Time Complexity: Loop implementation in assembly
O(n)
0
0
Loop implementation in assembly in ARM Architecture - Time & Space Complexity
Understanding Time Complexity
Analyzing time complexity helps us see how the running time of an assembly loop changes as we increase the number of repetitions.
We want to know how the total steps grow when the loop runs more times.
Scenario Under Consideration
Analyze the time complexity of the following ARM assembly loop.
MOV R0, #10 ; Set loop count to 10
LOOP_START:
SUBS R0, R0, #1 ; Decrement counter
BNE LOOP_START ; Branch if not zero
This code counts down from 10 to 0, repeating the loop body each time until the counter reaches zero.
Identify Repeating Operations
Identify the loops, recursion, array traversals that repeat.

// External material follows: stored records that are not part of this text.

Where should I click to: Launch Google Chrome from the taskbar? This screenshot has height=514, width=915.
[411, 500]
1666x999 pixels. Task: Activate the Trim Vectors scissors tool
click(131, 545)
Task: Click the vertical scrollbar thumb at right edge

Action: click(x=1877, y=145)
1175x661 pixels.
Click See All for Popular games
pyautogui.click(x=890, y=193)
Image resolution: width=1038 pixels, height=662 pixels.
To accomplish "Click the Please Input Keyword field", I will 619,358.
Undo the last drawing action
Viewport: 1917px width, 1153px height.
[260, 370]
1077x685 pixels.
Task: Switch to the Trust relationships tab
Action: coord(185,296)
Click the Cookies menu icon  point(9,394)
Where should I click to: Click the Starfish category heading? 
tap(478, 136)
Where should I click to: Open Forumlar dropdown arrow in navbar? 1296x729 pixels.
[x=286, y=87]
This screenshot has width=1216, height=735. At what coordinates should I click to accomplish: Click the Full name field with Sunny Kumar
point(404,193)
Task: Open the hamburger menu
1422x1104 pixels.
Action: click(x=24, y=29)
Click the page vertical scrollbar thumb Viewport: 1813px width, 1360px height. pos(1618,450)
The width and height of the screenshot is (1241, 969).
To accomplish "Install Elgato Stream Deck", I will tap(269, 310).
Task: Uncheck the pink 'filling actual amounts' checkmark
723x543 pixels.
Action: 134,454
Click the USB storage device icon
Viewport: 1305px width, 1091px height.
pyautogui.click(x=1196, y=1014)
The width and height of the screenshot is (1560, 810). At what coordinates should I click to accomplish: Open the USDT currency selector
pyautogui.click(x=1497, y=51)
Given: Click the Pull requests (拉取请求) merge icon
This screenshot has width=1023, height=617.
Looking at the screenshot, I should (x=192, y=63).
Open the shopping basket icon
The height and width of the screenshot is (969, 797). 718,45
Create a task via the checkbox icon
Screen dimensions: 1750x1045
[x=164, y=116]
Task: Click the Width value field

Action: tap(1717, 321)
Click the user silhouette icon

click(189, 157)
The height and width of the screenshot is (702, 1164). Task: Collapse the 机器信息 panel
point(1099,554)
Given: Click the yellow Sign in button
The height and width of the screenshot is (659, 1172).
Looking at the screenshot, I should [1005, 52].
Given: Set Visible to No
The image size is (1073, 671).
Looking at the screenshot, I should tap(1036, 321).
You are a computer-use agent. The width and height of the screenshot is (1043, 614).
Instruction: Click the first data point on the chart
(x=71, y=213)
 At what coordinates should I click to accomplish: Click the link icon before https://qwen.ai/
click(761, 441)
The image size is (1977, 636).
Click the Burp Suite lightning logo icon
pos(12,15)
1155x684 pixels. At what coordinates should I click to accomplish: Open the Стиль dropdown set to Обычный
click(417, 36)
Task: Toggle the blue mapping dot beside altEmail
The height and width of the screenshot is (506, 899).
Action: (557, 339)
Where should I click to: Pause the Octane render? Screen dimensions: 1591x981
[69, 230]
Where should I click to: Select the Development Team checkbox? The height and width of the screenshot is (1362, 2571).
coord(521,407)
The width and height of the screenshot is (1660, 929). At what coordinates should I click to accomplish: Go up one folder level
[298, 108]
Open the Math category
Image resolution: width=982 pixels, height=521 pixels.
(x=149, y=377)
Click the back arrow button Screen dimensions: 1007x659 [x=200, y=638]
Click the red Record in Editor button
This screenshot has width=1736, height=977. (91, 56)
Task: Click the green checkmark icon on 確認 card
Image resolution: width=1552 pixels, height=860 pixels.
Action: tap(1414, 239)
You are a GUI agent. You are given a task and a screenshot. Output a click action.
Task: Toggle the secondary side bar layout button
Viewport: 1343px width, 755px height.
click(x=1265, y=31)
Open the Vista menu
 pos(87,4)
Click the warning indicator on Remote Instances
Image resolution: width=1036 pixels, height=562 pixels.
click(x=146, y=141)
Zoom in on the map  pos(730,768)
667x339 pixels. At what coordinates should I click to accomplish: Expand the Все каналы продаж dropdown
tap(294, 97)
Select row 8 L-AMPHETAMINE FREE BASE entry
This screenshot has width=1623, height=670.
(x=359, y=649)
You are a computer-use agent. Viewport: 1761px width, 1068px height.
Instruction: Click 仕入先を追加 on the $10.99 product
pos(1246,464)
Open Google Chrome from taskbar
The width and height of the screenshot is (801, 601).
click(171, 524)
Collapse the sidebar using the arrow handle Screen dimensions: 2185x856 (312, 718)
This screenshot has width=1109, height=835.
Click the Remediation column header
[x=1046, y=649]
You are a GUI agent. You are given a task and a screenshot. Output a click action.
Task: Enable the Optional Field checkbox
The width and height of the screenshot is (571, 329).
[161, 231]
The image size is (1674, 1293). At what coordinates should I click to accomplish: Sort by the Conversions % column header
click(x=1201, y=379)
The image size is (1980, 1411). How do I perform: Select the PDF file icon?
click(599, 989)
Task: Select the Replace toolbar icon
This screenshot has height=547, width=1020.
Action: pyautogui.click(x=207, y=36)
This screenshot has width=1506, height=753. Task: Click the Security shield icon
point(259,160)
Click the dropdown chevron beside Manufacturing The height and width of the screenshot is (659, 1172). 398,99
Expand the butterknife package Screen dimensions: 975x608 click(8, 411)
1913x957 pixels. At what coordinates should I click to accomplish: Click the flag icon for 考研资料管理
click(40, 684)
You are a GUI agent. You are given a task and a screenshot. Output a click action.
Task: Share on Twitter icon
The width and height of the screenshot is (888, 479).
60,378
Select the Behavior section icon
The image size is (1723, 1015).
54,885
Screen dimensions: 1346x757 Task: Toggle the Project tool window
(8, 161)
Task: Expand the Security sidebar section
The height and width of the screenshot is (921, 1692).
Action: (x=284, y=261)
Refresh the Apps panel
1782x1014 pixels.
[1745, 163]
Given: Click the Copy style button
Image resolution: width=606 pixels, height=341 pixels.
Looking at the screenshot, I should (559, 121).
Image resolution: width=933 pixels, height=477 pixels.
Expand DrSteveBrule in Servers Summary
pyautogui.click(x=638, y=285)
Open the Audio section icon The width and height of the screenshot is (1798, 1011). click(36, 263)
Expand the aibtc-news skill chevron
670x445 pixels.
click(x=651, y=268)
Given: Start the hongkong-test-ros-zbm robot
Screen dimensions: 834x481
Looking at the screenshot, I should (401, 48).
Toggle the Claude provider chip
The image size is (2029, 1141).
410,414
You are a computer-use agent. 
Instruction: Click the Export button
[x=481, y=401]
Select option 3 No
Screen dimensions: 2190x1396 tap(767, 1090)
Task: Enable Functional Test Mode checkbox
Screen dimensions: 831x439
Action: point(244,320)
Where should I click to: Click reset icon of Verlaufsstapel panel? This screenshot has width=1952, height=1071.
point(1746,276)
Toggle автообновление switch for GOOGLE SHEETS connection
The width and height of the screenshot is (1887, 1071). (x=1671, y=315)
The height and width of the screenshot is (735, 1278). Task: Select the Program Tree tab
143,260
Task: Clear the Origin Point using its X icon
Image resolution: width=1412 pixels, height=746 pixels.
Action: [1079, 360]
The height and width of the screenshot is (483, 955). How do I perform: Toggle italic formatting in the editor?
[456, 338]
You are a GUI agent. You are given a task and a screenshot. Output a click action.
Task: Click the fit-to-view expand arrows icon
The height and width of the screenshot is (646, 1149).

- Primary operation: The loop body consisting of the SUBS and BNE instructions.
- How many times: The loop runs once for each count from the initial value down to zero (n times).
How Execution Grows With Input
Each time we increase the loop count, the number of instructions executed grows in a straight line.
| Input Size (n) | Approx. Operations |
|---|---|
| 10 | About 10 loop cycles |
| 100 | About 100 loop cycles |
| 1000 | About 1000 loop cycles |
Pattern observation: The total steps increase directly with the number of loop repetitions.
Final Time Complexity
Time Complexity: O(n)
This means the time to complete the loop grows in direct proportion to how many times the loop runs.
Common Mistake
[X] Wrong: "The loop runs in constant time because the instructions inside are simple."
[OK] Correct: Even simple instructions add up when repeated many times; the total time depends on how many times the loop runs, not just the instruction complexity.
Interview Connect
Understanding how loops affect execution time is a key skill that shows you can analyze how programs behave as input sizes change.
Self-Check
"What if we added another nested loop inside this loop? How would the time complexity change?"